Your instructions:
The answer must be every line from the listing that holds the string "click".
++++ Excerpted data ++++
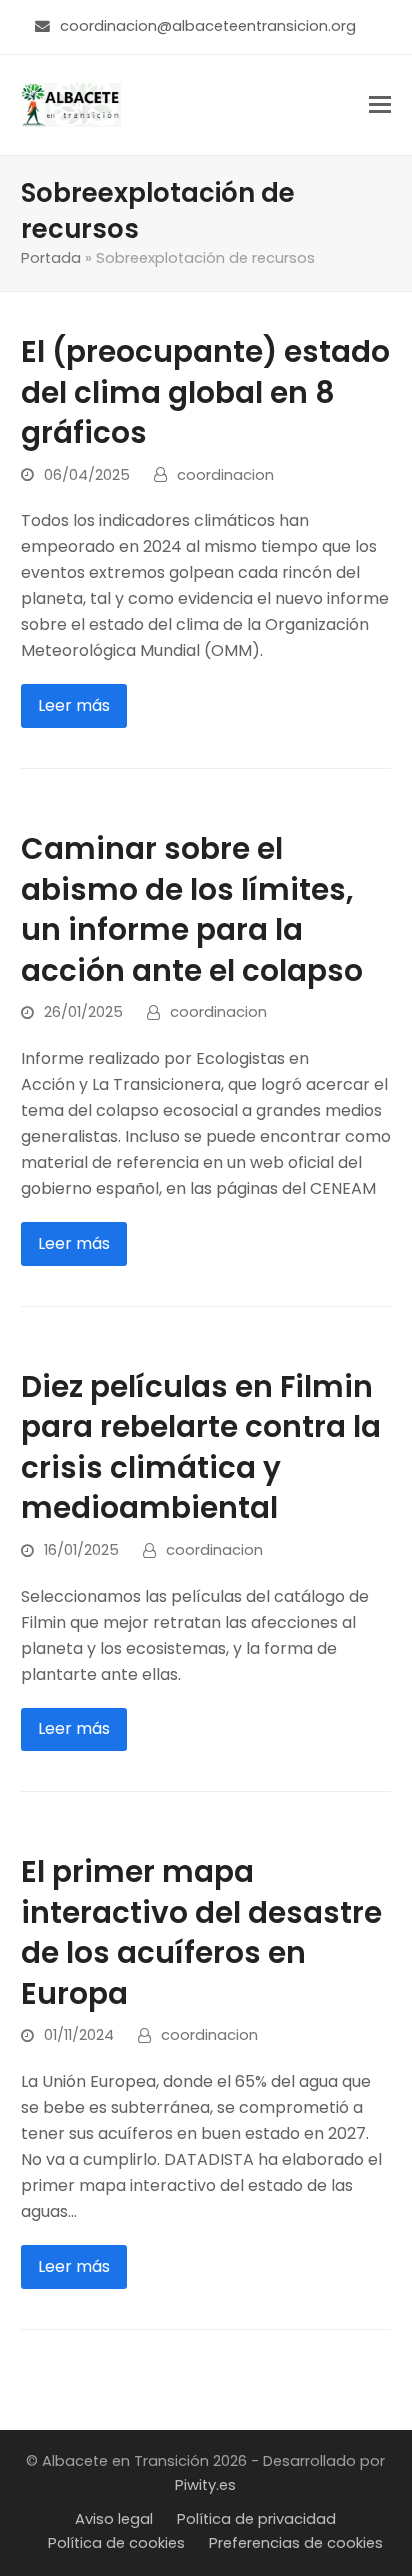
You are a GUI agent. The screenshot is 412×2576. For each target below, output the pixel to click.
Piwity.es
++++
++++ Excerpted data ++++
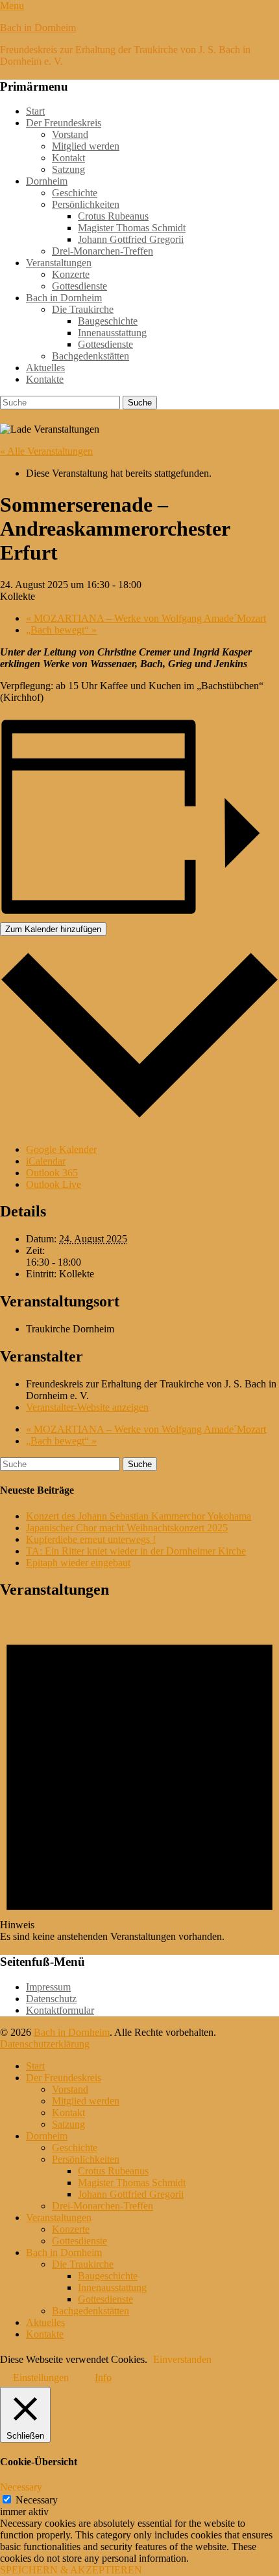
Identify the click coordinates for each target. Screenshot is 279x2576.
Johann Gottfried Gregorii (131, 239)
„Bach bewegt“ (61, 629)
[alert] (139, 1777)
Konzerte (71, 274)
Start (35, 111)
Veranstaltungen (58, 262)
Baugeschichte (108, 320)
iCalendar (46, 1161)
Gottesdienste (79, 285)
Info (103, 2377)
++++
Output for this exercise:
You are a GUI agent. The screenshot is 412×2576. For each target below, output the pixel to click.
Identify the click coordinates for each target. Screenshot is 279x2576.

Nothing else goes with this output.